Custom recipe to teach a DistilBERT model with custom labels

Hi,

I would like to create a custom recipe to "teach" a model based on multilingual DistilBERT (as provided by HuggingFace) with custom labels. I am not sure what the necessary steps are. I see there is a ner.teach recipe which returns an update object, which points to the update() function of a spaCy model (is this correct?). So it is my understanding that I have to create one that points to the update() function of the model I need.

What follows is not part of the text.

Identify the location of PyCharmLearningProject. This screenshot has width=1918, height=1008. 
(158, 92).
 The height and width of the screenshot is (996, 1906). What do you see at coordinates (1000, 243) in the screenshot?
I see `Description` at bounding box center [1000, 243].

However, I don't think such model is currently available from spaCy, but there is a en_trf_distilbertbaseuncased_lg .

Thanks any help,
Riccardo

In addition, I tried to do the following:

import spacy
from prodigy.models.ner import EntityRecognizer
nlp = spacy.load("en_trf_distilbertbaseuncased_lg")
model = EntityRecognizer(nlp, label=["TEST1", "TEST2"])

But I got an error with a very long stack trace:

Traceback (most recent call last):
  File "<stdin>", line 1, in <module>
  File "cython_src/prodigy/models/ner.pyx", line 175, in prodigy.models.ner.EntityRecognizer.__init__
  File "/usr/lib/python3.6/copy.py", line 180, in deepcopy
    y = _reconstruct(x, memo, *rv)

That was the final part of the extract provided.